体内の「鉄」量が「持続的な過剰、不足」のいずれも健康にとって良くない、「鉄の状態・量の調節」が重要—長寿医療研究センター
2025.4.17.(木)
体内の「鉄」量が「持続的に過剰状態」になることも、「不足状態」になることも、いずれも健康にとって良くない。「鉄」の状態・量の調節が重要である—。
国立長寿医療研究センターが4月14日に、こういった研究結果を示しました(センターのサイトはこちら)。
体内における鉄の過剰状態・不足状態のいずれもが健康問題につながる
2022年度から、人口の大きなボリュームゾーンを占めるいわゆる団塊の世代が75歳以上の後期高齢者となりはじめ、今年度(2025年度)には全員が後期高齢者となります。高齢者の急増は「要介護者、要支援者の増加」につながるため、介護予防や重度化防止などの取り組みが非常に重要となってきます。
そうした中で「栄養」が極めて重要である点が昨今、強く意識されています。例えば「口から栄養を摂取する」ことの重要性が科学的にも明らかにされ、診療報酬改定・介護報酬改定では「リハビリ・口腔管理・栄養管理の一体的実施」の評価が行われてきています関連記事はこちらとこちら)。
さらに今般、長寿医療研究センターでは「鉄」と「老化」の関係について、過去の研究結果を踏まえた整理を行っています。
まず、イギリス・ドイツ・オランダの研究グループでは、100万人以上のデータから「健康寿命」「親の寿命」「長寿命」に関連する遺伝子に関する統計情報を用いて、この3つすべてに影響を及ぼす遺伝子群を同定し、そこで、これら3点に最も深い関係を持つものが「ヘムの代謝」であることを明らかにしました。
「ヘム」は、ミトコンドリアで合成される「鉄を中心とした鉄の輸送体」で、ヘモグロビンやミオグロビンといった鉄タンパク質の活性を担います。
ヘムの合成は加齢とともに低下するため、「細胞内へ鉄が蓄積される」ことや「酸化ストレスが増加する」ことを引き起こします。

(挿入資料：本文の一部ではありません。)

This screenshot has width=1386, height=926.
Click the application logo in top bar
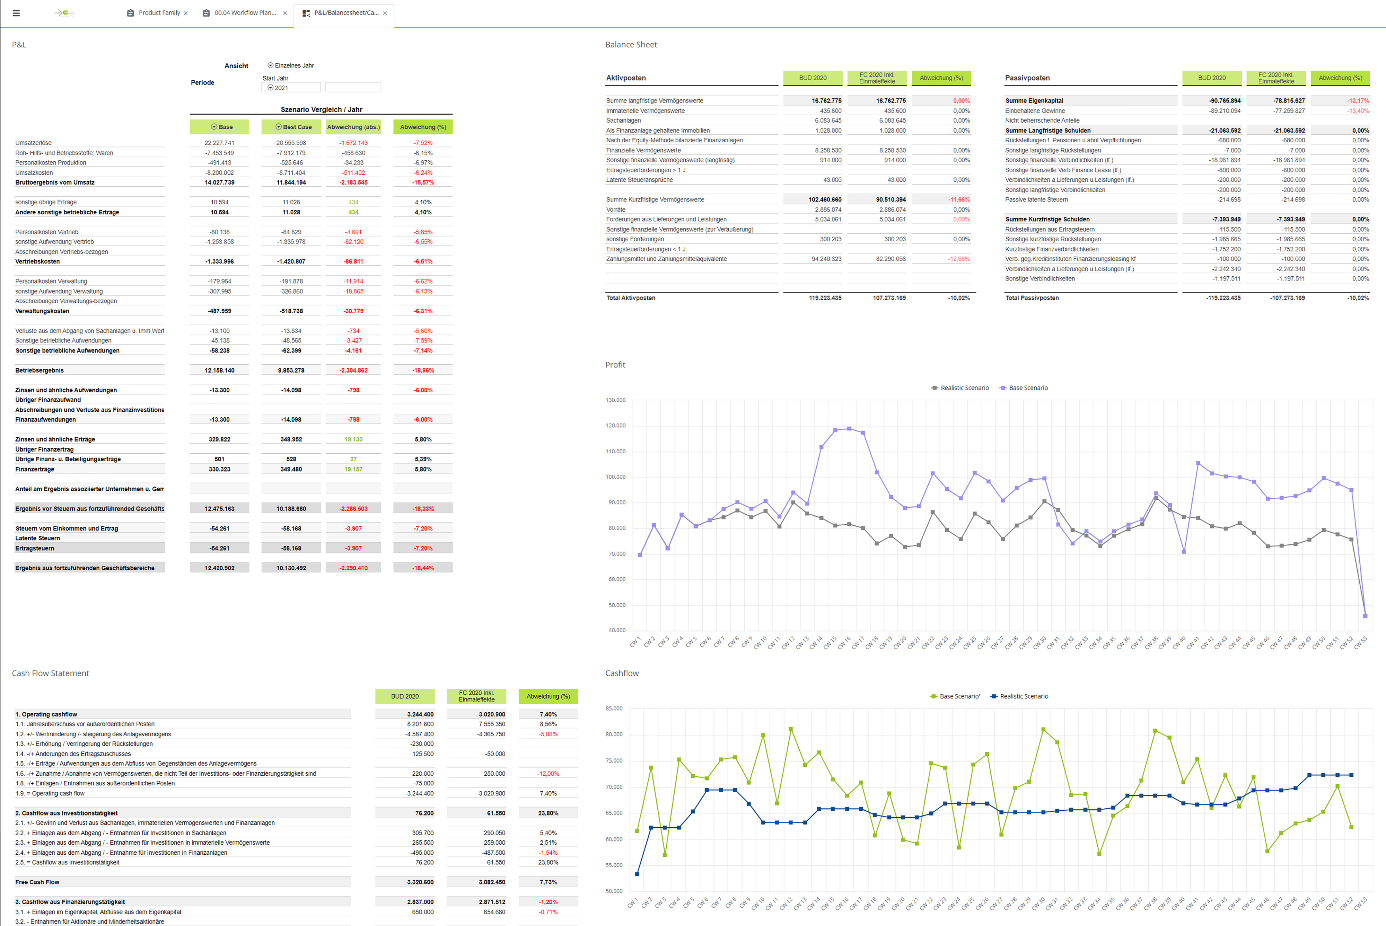(63, 13)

また▼「血清の鉄の濃度が高い」と、上記の3つの寿命が短くなる▼逆に鉄に結合して酸化ストレスを抑える「トランスフェリン」というタンパク質の濃度が高いと、上記の3つの寿命は伸びうる—との試算結果も得られています。
ここから、「適切な鉄のコントロール」が、長寿命や健康寿命に関わる可能性が伺えます。
一方、「局所的な細胞外の鉄」が、▼細胞の老化▼組織の線維化—の引き金になることも報告されています。スペインの研究グループは、細胞や動物を用いた実験から、▼炎症やそれに伴う溶血により、赤血球から漏れ出したヘモグロビンや鉄が、細胞の老化や線維化を引き起こす▼局所的な鉄の増加は、全身レベル(血液など)の鉄の濃度と関係なく、線維化組織や老化細胞に鉄の蓄積を招くため、組織の線維化や老化の目印(マーカー)となる可能性がある▼薬剤によって鉄を除去(キレート)することで、実験的に線維化を抑制できる—ことを報告しています。
ここから、「全身もしくは局所的な鉄の増加」が「寿命や細胞の老化」などに関わる可能性が伺えます。
さらに、最近では「認知症や心疾患、関節疾患など、様々な加齢性の変性疾患」に「鉄」が関係している可能性があるという報告も増えてきています(「鉄に依存した細胞の死」(フェロトーシス)によって、認知症などが引き起こされている可能性がある)。
この「鉄に依存した細胞の死」(フェロトーシス)を抑制するためには「ビタミンK」が有効ではないか、との知見も得られています。
一方、高齢者等では「鉄欠乏性貧血」が多く見られ、この原因は栄養障害や慢性出血です。
長寿医療研究センターでは、▼体内で「鉄」が「持続的な過剰状態」になることも、「不足する状態」になることも健康にとって良くない▼体内の「鉄」の状態・量の調節は重要で、諸刃の剣となりえる—とコメント。今後、「どの程度の『鉄』量が体内に蓄積されていることが好ましいのか」という研究が進み、そのためには「どのような食事等を摂取すればよいのか」の基準などが定められることに期待が集まります。